[Requirement]
Look through the data below and extract, unchanged, the lines from the one that contains "How do I perform: Tap the home" to the one that contains "Screen dimensions: 800x509", both included.

Records from a collection:
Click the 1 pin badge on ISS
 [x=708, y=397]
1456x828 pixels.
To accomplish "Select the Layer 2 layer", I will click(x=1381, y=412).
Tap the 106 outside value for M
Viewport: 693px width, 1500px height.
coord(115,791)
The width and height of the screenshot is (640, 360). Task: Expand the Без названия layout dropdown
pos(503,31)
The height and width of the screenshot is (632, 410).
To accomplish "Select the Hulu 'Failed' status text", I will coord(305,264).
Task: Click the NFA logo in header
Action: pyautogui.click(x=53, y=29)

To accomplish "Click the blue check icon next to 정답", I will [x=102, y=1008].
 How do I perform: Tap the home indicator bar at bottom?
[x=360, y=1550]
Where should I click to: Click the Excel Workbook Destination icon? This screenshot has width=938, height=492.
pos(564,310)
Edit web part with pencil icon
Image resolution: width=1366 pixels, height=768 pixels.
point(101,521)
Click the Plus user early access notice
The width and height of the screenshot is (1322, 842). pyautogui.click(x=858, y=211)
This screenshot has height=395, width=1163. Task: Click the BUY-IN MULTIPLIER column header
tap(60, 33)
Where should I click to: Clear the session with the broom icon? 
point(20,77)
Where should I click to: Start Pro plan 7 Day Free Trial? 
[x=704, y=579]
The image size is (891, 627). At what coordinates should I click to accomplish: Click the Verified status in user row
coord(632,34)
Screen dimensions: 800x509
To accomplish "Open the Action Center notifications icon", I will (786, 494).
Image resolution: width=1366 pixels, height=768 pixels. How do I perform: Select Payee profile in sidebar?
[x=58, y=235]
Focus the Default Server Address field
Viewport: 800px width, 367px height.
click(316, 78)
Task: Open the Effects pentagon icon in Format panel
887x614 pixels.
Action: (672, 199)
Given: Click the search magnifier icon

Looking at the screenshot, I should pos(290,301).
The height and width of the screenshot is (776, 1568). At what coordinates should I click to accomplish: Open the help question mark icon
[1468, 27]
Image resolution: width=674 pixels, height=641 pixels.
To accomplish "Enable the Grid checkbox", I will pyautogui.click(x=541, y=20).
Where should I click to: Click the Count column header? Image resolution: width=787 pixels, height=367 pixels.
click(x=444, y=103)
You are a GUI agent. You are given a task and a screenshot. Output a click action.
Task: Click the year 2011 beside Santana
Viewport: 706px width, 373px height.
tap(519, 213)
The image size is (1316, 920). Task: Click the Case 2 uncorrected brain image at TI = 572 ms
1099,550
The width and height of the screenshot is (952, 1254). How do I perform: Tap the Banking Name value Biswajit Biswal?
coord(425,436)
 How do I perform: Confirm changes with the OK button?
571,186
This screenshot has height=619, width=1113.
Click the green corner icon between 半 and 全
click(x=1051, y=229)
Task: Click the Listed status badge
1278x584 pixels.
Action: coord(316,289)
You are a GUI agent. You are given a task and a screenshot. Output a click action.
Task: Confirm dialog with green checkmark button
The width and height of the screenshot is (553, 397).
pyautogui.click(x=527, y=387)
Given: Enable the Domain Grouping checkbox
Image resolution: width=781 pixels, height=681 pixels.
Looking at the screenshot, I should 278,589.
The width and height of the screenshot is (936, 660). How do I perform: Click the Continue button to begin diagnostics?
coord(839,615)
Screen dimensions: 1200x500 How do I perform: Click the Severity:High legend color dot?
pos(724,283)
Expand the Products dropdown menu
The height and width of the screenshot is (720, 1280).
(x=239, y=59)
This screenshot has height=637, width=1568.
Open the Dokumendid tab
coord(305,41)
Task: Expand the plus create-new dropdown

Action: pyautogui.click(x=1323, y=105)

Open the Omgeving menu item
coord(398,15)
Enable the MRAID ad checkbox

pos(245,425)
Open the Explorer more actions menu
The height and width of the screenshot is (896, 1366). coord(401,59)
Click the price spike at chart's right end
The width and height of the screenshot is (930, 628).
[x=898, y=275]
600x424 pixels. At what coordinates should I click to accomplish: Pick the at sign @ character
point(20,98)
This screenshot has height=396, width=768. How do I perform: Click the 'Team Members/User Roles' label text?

[Expected answer]
 How do I perform: Tap the home indicator bar at bottom?
[x=360, y=1550]
Where should I click to: Click the Excel Workbook Destination icon? This screenshot has width=938, height=492.
pos(564,310)
Edit web part with pencil icon
Image resolution: width=1366 pixels, height=768 pixels.
point(101,521)
Click the Plus user early access notice
The width and height of the screenshot is (1322, 842). pyautogui.click(x=858, y=211)
This screenshot has height=395, width=1163. Task: Click the BUY-IN MULTIPLIER column header
tap(60, 33)
Where should I click to: Clear the session with the broom icon? 
point(20,77)
Where should I click to: Start Pro plan 7 Day Free Trial? 
[x=704, y=579]
The image size is (891, 627). At what coordinates should I click to accomplish: Click the Verified status in user row
coord(632,34)
Screen dimensions: 800x509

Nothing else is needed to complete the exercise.